Maschinenschriftliches Schreiben von Regierungschef Josef Ospelt an Kabinettsdirektor Josef Martin [1]

10.9.1921

Sehr geehrter Herr Kabinettsdirektor!

Ich danke bestens für das geschätzte Schreiben vom 6. d.M. Präs. Nr. 181/1 [2] und erlaube mir beiliegend die neue Verfassung [3] samt einem ergänzenden Berichte [4] mit der Bitte um Vorlage an Seine Durchlaucht [Johann II.] zu übermitteln.
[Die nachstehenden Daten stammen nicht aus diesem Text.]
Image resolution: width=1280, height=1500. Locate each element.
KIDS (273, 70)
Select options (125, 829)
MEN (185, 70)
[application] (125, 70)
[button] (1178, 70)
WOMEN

Wohl der geeignetste Tag zur Sanktion der neuen Verfassung wäre der 5. Oktober, [5] wenn dann Seine Durchlaucht im Lande weilen würden.

Sollten Seine Durchlaucht der regierende Herr wider Erwarten nicht schon etwa anfangs Oktober nach Vaduz kommen können, so wäre zu erwägen, ob nicht Seine Durchlaucht Prinz Karl die Sanktion namens Seiner Durchlaucht hier in Vaduz am Höchsten Geburtsfeste vollziehen sollten und zu diesem Zwecke den Aufenthalt hier entsprechend verlängern sollte. [6]

Wenn die in meinem heutigen Schreiben Z. 4018 auf der vierten Seite oberhalb gemachte Anregung die Höchste Zustimmung finden sollte, so bitte ich um baldige Mitteilung, worüber ich dann den Entwurf eines bezüglichen Höchsten Handschreibens verfassen würde. [7]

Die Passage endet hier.